C’est entendu, notre façon de manger n’a que peu à voir avec notre cholestérol sanguin. Faut-il pour autant en faire abstraction, sous peine de laisser nos artères s’encrasser jusqu’à l’infarctus du myocarde ou l’accident vasculaire cérébral (AVC) ? C’est là qu’interviennent les médicaments anticholestérol, dits « hypolipémiants », au cœur d’une féroce polémique scientifique et médicale. L’intention est louable : il s’agit de limiter le risque cardiovasculaire que le taux de cholestérol est supposé refléter. Sauf que ce dernier n’est pas seul en cause, et que s’arrêter aux chiffres inscrits sur un compte rendu d’analyses médicales – surtout quand ces derniers sont accompagnés d’une fourchette indiquant si le taux se situe, ou non, dans les clous – n’est pas la meilleure option. « En dehors d’une hypercholestérolémie familiale rare, il faut pour la grande majorité d’entre nous le mettre en regard d’autres facteurs de risque comme la tension artérielle, le tabagisme, l’activité physique, un éventuel diabète, l’âge et l’équilibre alimentaire, pour évaluer un risque global », indique le Pr Rémy Boussageon, médecin généraliste et membre du conseil scientifique du Collège national des généralistes enseignants (CNGE), coauteur d’une synthèse sur le cholestérol en prévention des accidents cardiovasculaires. Avoir déjà eu un infarctus ou un AVC constitue une situation à part : le risque, en l’occurrence de récidive, atteint d’emblée un niveau élevé.

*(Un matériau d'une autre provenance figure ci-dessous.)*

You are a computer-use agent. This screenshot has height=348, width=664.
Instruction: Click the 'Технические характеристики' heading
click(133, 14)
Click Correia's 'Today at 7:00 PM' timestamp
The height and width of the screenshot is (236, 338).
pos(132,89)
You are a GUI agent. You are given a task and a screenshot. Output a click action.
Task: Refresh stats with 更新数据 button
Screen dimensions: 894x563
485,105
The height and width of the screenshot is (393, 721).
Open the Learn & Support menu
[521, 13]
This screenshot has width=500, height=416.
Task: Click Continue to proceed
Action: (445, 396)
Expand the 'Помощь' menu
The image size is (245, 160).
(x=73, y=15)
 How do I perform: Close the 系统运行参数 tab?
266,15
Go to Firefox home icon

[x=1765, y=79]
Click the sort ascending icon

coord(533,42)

Prendre en compte sa situation personnelle
En prévention primaire, afin d’empêcher un premier événement, le dosage du cholestérol n’est qu’un élément du calcul de probabilité, à 10 ans, d’accident cardiovasculaire. Dès lors, si un traitement doit être mis en place, ce n’est pas dans le but de le faire baisser à tout prix, mais pour diminuer, autant que possible, le risque d’infarctus et d’AVC. Partant, tous les produits qui se contentent de tirer la cholestérolémie vers le bas – ou qui prétendent le faire (lire notre revue détaillée dans les encadrés suivants) –, sans avoir montré le moindre effet clinique sur la maladie elle-même, n’ont pas leur place dans nos armoires à pharmacie. Ils rassurent faussement, en occultant les autres leviers d’action. Pas simple à entendre quand, depuis des décennies, des médecins pointent le cholestérol dès que l’occasion se présente. Et c’est d’autant plus difficile à accepter que la seule classe de médicaments qui a démontré son efficacité (à partir d’études cliniques solides) sur le risque de maladie cardiovasculaire est celle des statines. Qui, précisément, réduisent le cholestérol ! Pour déterminer s’il convient d’en ingérer, mieux vaut faire abstraction de leurs propriétés hypolipémiantes, et examiner sa situation personnelle. En gardant en tête que les données sont parcellaires, car issues d’études réalisées sur des hommes généralement à haut risque. « Il n’y en a aucune sur les femmes, par exemple », explique le Pr Fabrice Bonnet, endocrinologue. « La prise d’une statine se discute. Face à un risque peu élevé, et parfois même à un risque élevé, la décision de ne pas y recourir se défend », déclare Rémy Boussageon. Façon de souligner que si une statine atténue le danger, elle ne remet pas les compteurs à zéro, loin de là.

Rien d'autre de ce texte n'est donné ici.